The ECU team is actively collaborating with RIoT (Regional Internet of Things), an incubator dedicated to rural entrepreneurship. This partnership focuses on integrating technology and AI into various farming and business ventures, exemplified by a facility in Wilson that supports experimental crop cultivation. Popoviciu and Sawyer are supplying this facility with sensors and instrumentation to monitor crucial environmental parameters like temperature, humidity, and irrigation in greenhouses and hoop houses. This monitoring helps growers assess the feasibility of new crops and alerts staff to critical changes, such as a recent incident where propane tanks unexpectedly ran out of fuel during a cold snap. The long-term vision extends beyond immediate problem-solving; the researchers hope to inspire the next generation of farmers, including the son of their Hyde County farm partner, to embrace technology in agriculture. By demonstrating how technology can streamline operations and solve complex challenges, they aim to bridge the generational gap and attract tech-savvy youth back to the family farm, ensuring the future sustainability and innovation of rural farming communities.

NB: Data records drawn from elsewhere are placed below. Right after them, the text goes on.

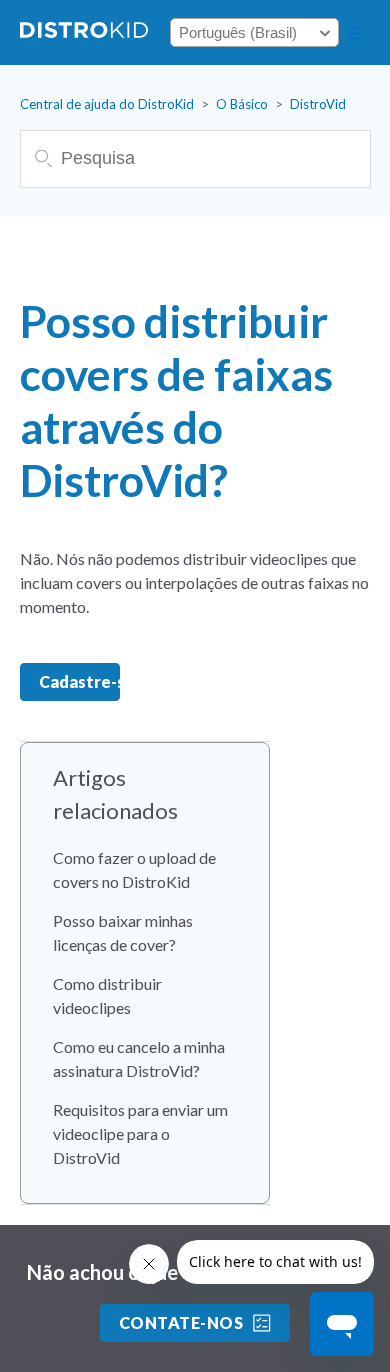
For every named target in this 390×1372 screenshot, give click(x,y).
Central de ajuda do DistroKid (107, 104)
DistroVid (318, 104)
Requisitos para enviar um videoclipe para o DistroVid (140, 1133)
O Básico (242, 104)
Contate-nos (181, 1322)
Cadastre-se (79, 681)
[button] (354, 33)
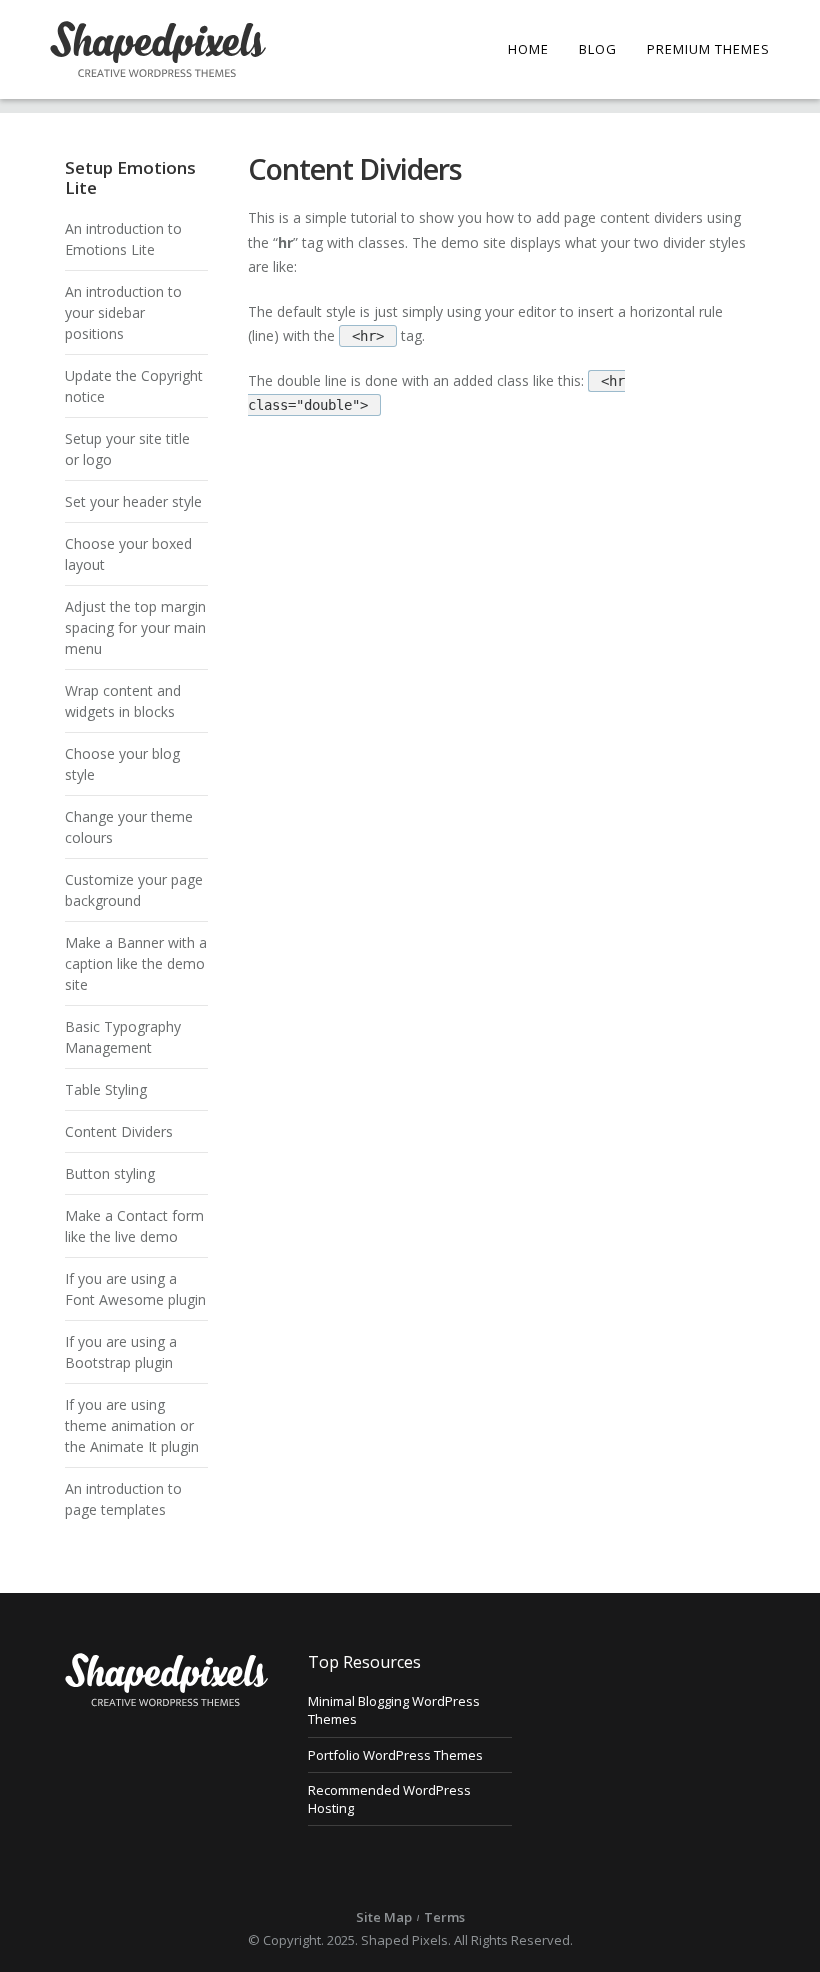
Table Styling (106, 1089)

Despite significant progress and positive impact, the project faces financial constraints, with Popoviciu and Sawyer investing substantial personal time alongside their initial grant funding. The future funding model for the system remains uncertain, with possibilities ranging from county funding for community services to transitioning into an external, university-affiliated entity. Crucially, the system has been developed with cost-effectiveness in mind, making it relatively inexpensive to implement. This grassroots approach contrasts with other projects in wealthier regions that have received millions in grants but, according to Popoviciu, haven't achieved the same practical impact. The core mission is to make this advanced technological "revenue" accessible and easy to adopt for small and medium-sized farms, which typically lack the resources for high-cost solutions. This commitment to affordability and practical utility ensures that the benefits of smart agriculture can reach a broader spectrum of the farming community, democratizing access to cutting-edge AI and IoT solutions.